Here is all of the types of requirements divided into specific skills.
occurrence of types shown with the specific skills
For education requirements, I counted the amount of time a Master’s degree was asked for, a PhD degree was asked for and a Master’s or PhD degree was asked for. There were no cases of job postings were a PhD degree was a requirement.It would have been ridiculous anyways to ask for a PhD for an entry-level position.
As you see a master’s degree in a related area to computer science, statistics or mathematics is asked for by 93 of the job listings, 29 of which say that a PhDis also acceptable(!). But there is no reason to lose hope if you don’t have these degrees. Many of these job listings state this requirement as a good-to-have or a plus. Basically, these companies are trying to minimise their risk while hiring someone by checking if they fit traditional requirements such as a Master’s degree in computer science. At the end of the day, they are looking for someone who can bring the most value. Convincing them of your value is up to you.

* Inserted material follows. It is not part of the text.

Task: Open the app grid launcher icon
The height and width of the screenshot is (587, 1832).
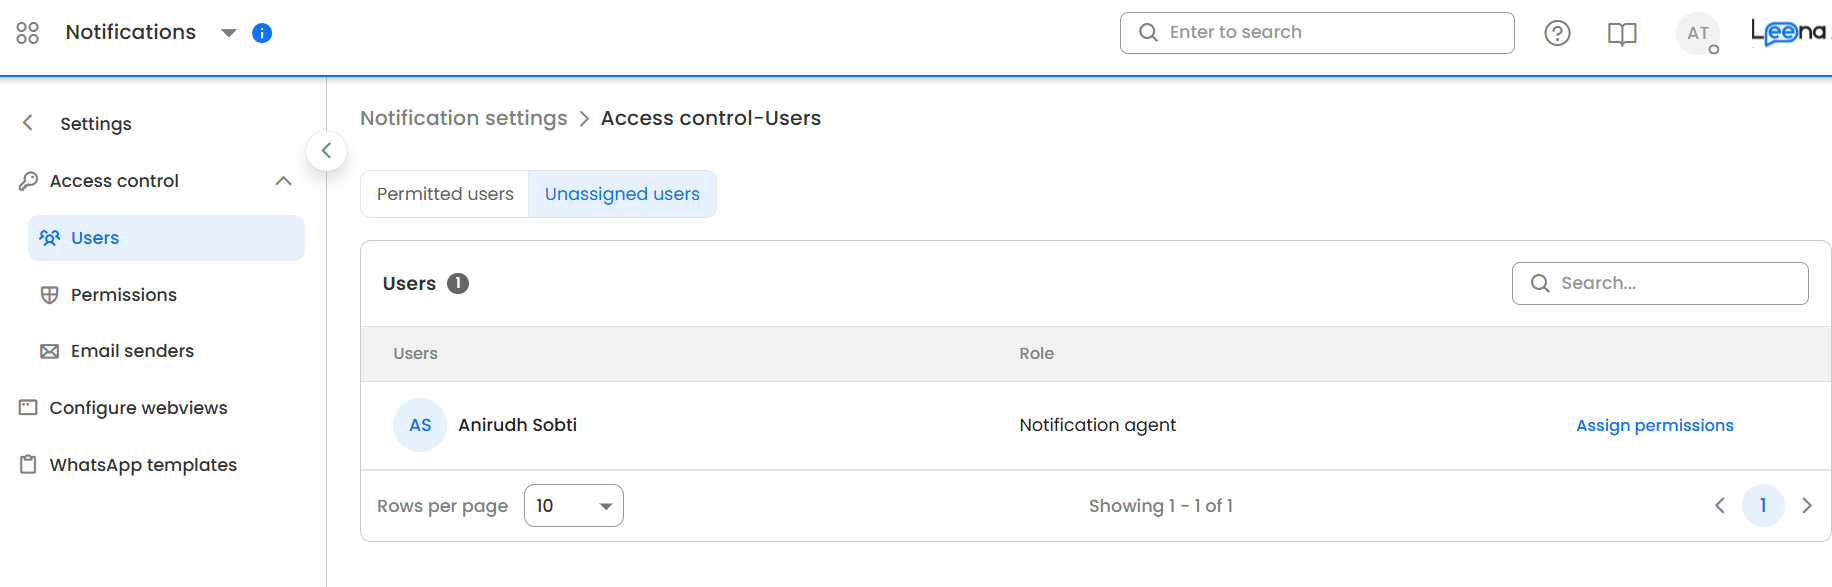Action: pos(28,33)
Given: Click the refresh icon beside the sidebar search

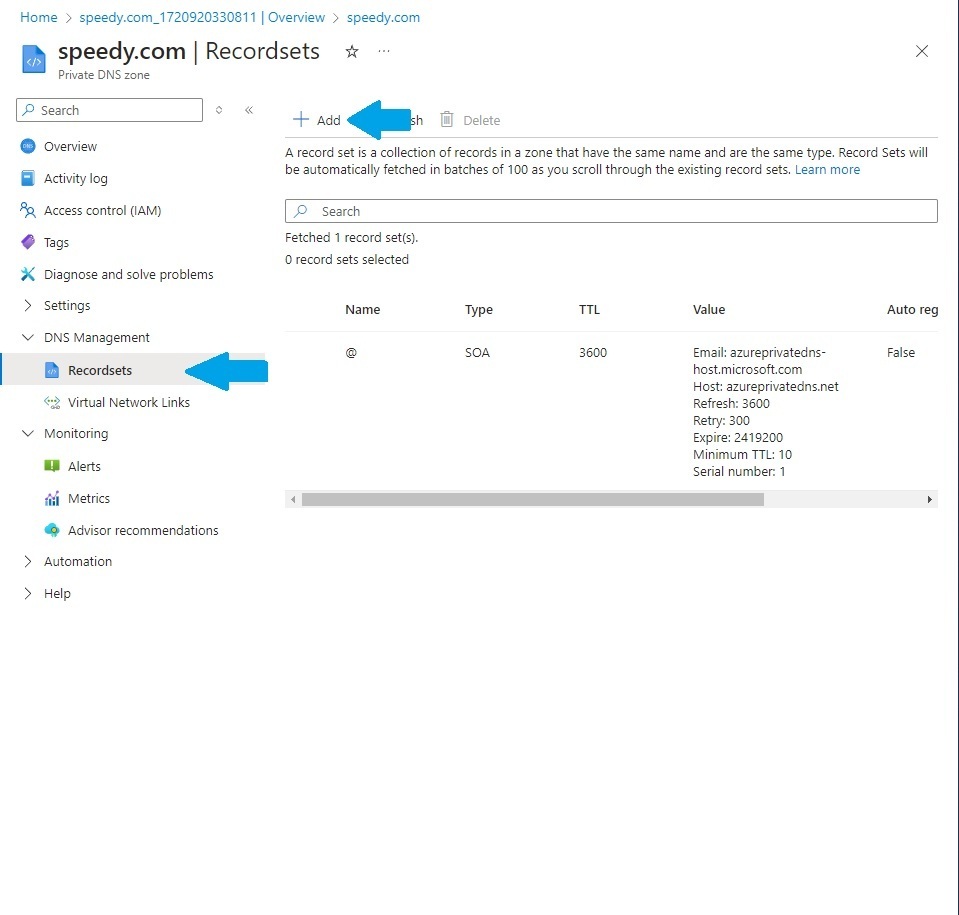Looking at the screenshot, I should pos(219,110).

Languages are my favourite thing to talk about because of the amount of controversy around them. Not surprisingly Python leads by being part of 86% of all listings. It might seem not high enough at first glance but it was mentioned 96.63% of the time a language requirement was given. So we can say if you have to learn a programming language make it Python. Not convinced? Let’s look at the other programming languages.
R was not mentioned in as many job listings as I thought it would. With only 16 mentions it is nearly as low as C++, a programming language I did not expect to see on data science job postings. Julia, a programming language I recently heard about, is only mentioned 3 times out of the 100 job postings. I guess we can say it is still an up and coming language that has a lot of coming left to do. Finally, Scala and Java seem to be competing for second place but they are not anywhere close to how popular Python is.

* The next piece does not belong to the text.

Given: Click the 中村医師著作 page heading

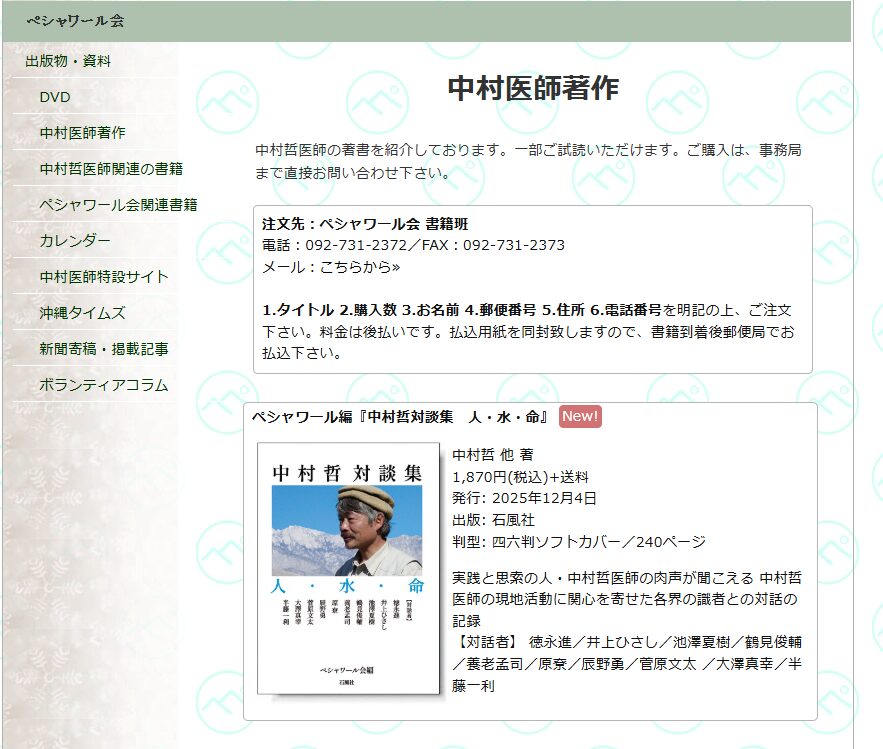Looking at the screenshot, I should [533, 89].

It seems like Python is the go-to language for data science. To understand this better, let’s look at a different chart with every instance a language requirement was given. We can see here how Python is required nearly on all of them. And every time another language is given as a requirement, Python is also there. *Python drops the mic*
When it comes to background training one should have, which was mentioned on 77 of the 100 job listings, a statistics background seems to be very desirable, closely followed by computer science and mathematics. This might seem scary to you because there is not much one can do to get a degree in these fields, at least not very quickly. I should remind you though on most of those job listings the background training is marked as a good-to-have. As I said before, if your goal is to get into this new area of work that you don’t have the right background for, you need to not lose hope and compensate with other skills.
As I mentioned in previous posts, soft skills are one of the most important skills to highlight when applying for a data science position. 75 % of all job listings mention soft skills. 90.67% of those 75 postings mention communication as an important skill to have. Yes, communication is a vague word but you can read here what it means for data scientists specifically.

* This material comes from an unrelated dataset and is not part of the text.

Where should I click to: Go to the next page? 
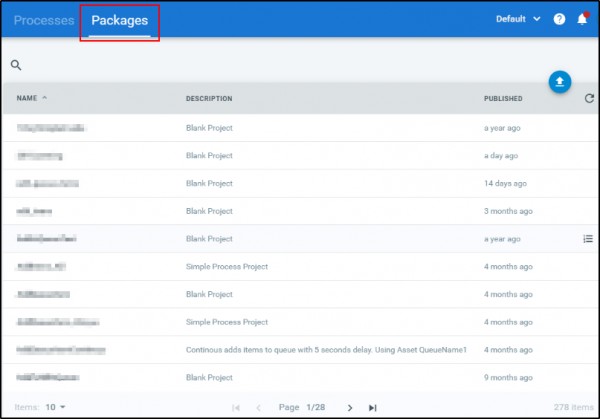350,407
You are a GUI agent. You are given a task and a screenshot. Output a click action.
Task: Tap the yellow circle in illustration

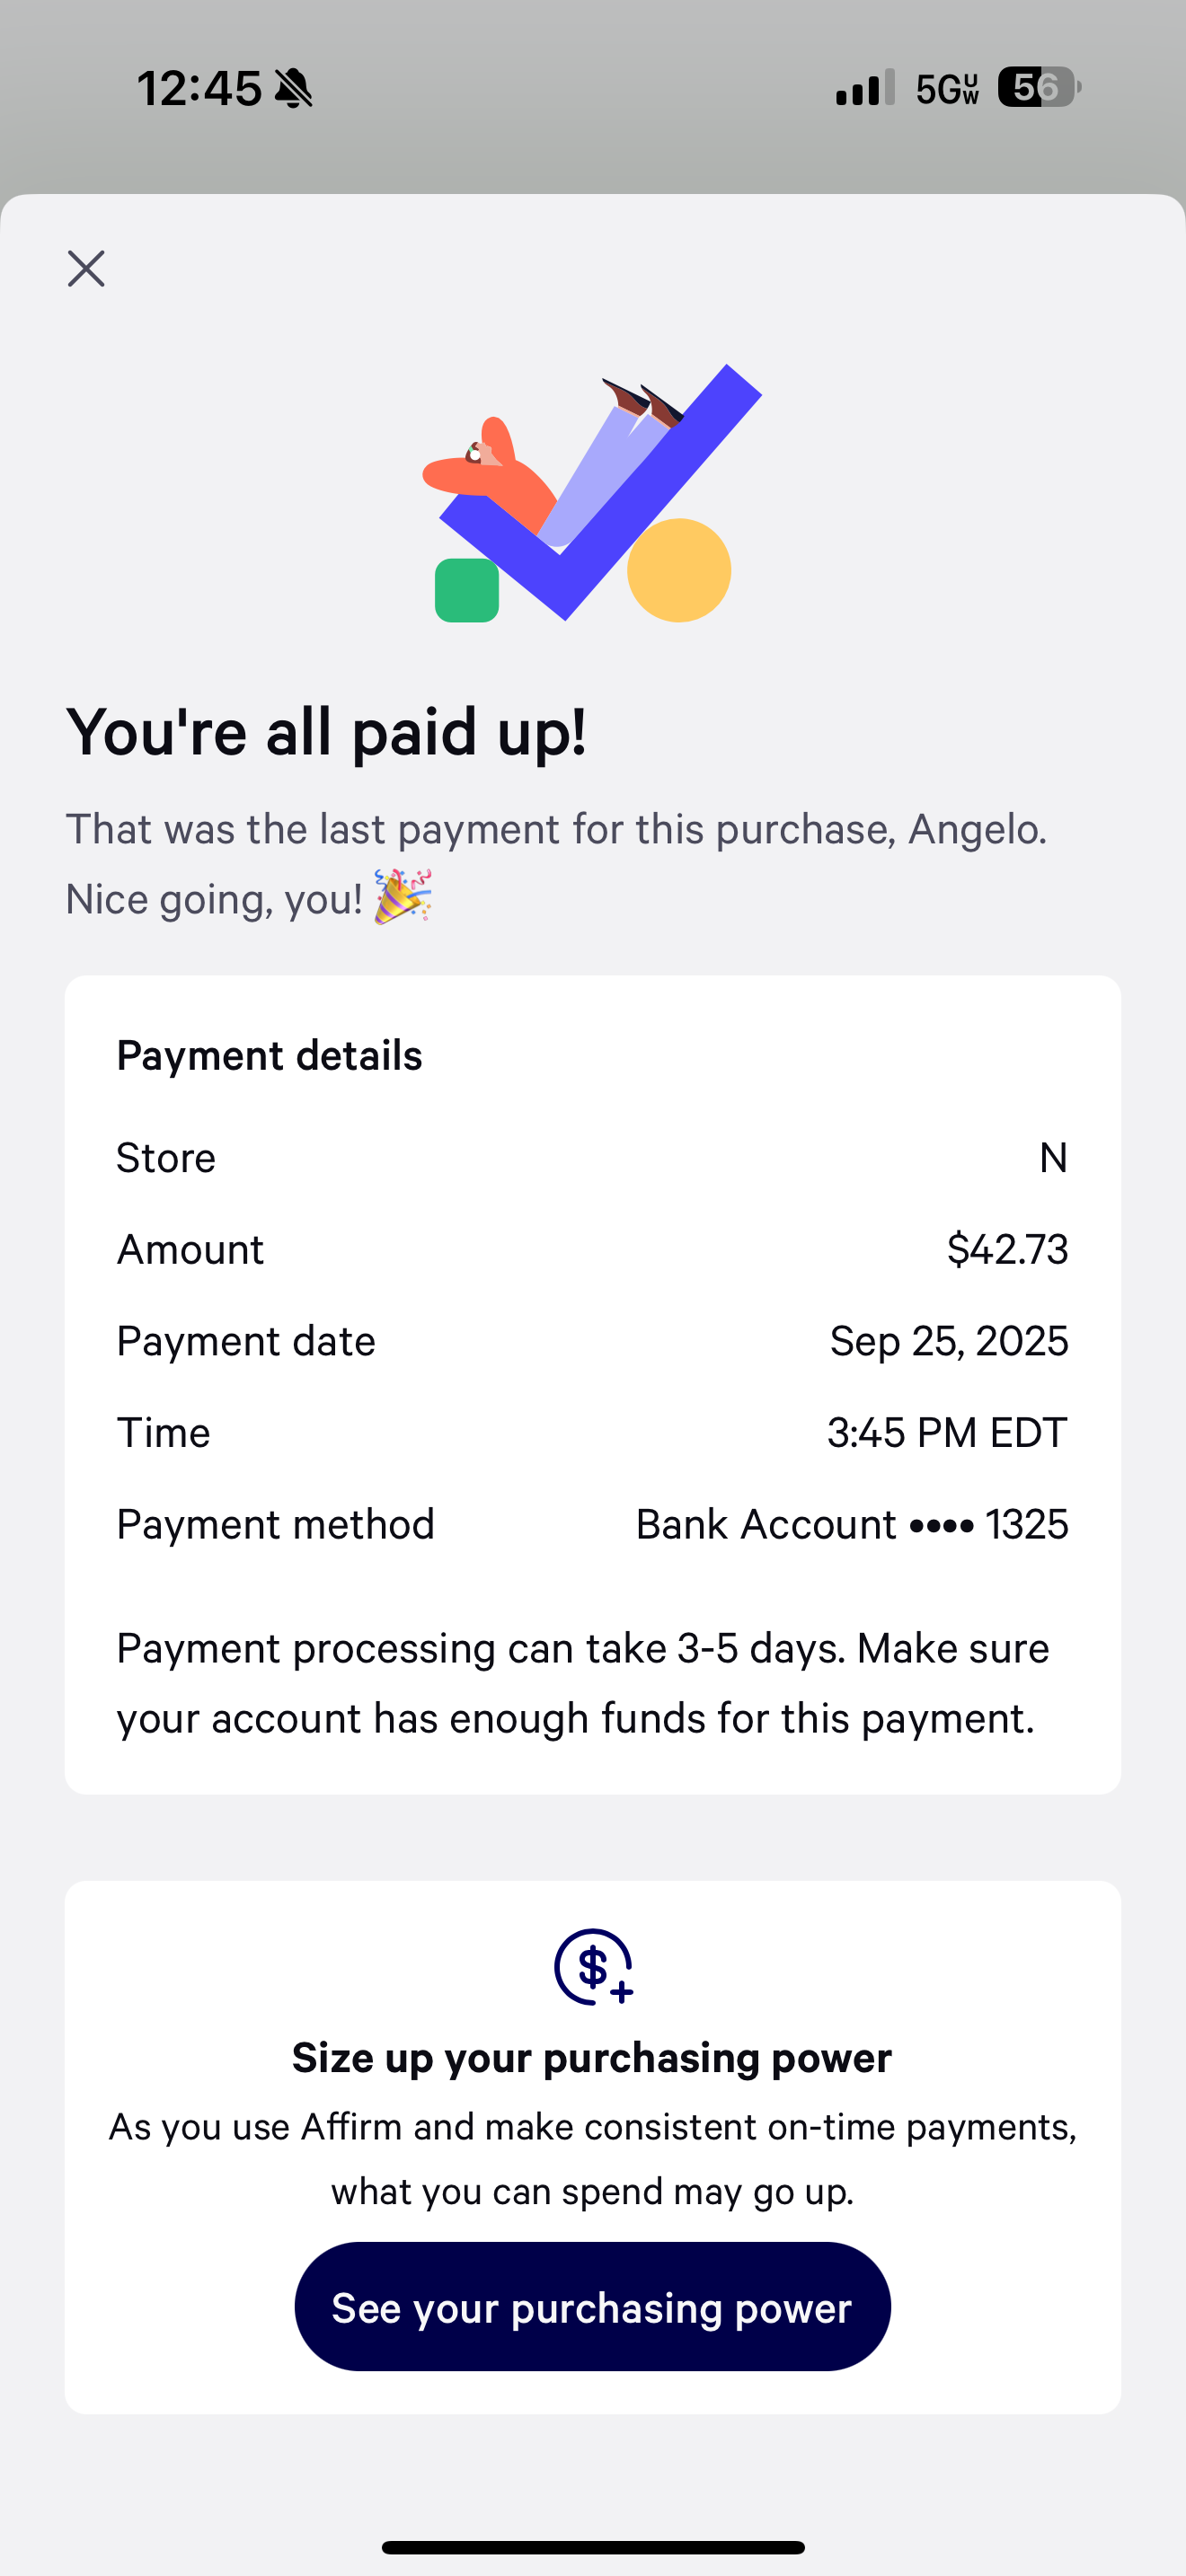(x=679, y=570)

Language skills – English to be exact- was mentioned in those listings together with presentation skills and attention to detail. Better adjust those cover letters to emphasize your soft skills and give a couple of examples of how you use them on projects.
Looking at frameworks and commonly used libraries we see that TensorFlow is the more popular of the bunch. Especially compared to its counterpart Keras, which was mentioned only 3 times. Not really surprising and it is a good thing to keep in mind if you are looking into Neural Network/Deep Learning frameworks to use.
One thing that did surprise me though was how infrequently Pandas and scikit-learn were mentioned. The likely reason is that extremely common libraries like Pandas and Scikit-learn are taken for granted. Companies probably assume you know how to handle and manipulate data and implement fundamental machine learning algorithms as an entry-level data scientist.
SQL seems to be the most important out of the bunch, being mentioned 59 times out of the 62 times a database technology was mentioned. NoSQL in comparison was mentioned 5 times and Kafka 9 times.
There are posts on the internet claiming that if you are not dealing with big data, you should and can not call yourself a data scientist. I would love to send these findings to the authors of those posts, to be honest. In my and many of my colleagues’ experience, many times, you do not deal with extremely big amounts of data. You have a moderate amount of data and you do the best you can with it to the best of your knowledge. It is therefore not surprising that big data tools were mentioned only 37 times in total, 28 of them including Spark and 23 Hadoop which are tools to deal with big data. They were mostly mentioned together. MapReduce was not mentioned in these job listings.
I get questions about learning git, Linux or cloud solutions from aspiring data scientists. I always say that from what I’ve seen so far, the need for Linux skills is company dependent. It is also evident here since only 6 job listings mentioned it.
Cloud, however, is still getting more widely adopted and I think it is definitely a plus to say you can work on cloud. Nevertheless, many times people who will deal with deployment and integration tools on the cloud would be data engineers and not data scientists.
On the other hand, I think knowing how to use git, at least the simple pulling and pushing and the idea of version control is good for any job where you’ll be working in a team. Actually, even when you’re working alone you should use version control. Over the years I’ve seen some grand dramas simply because version control was neglected. I would suggest you to not take the frequency of git mentions seriously and learn about the fundamentals of it. I’m sure your future team lead would be more than happy to know you already know how to use it.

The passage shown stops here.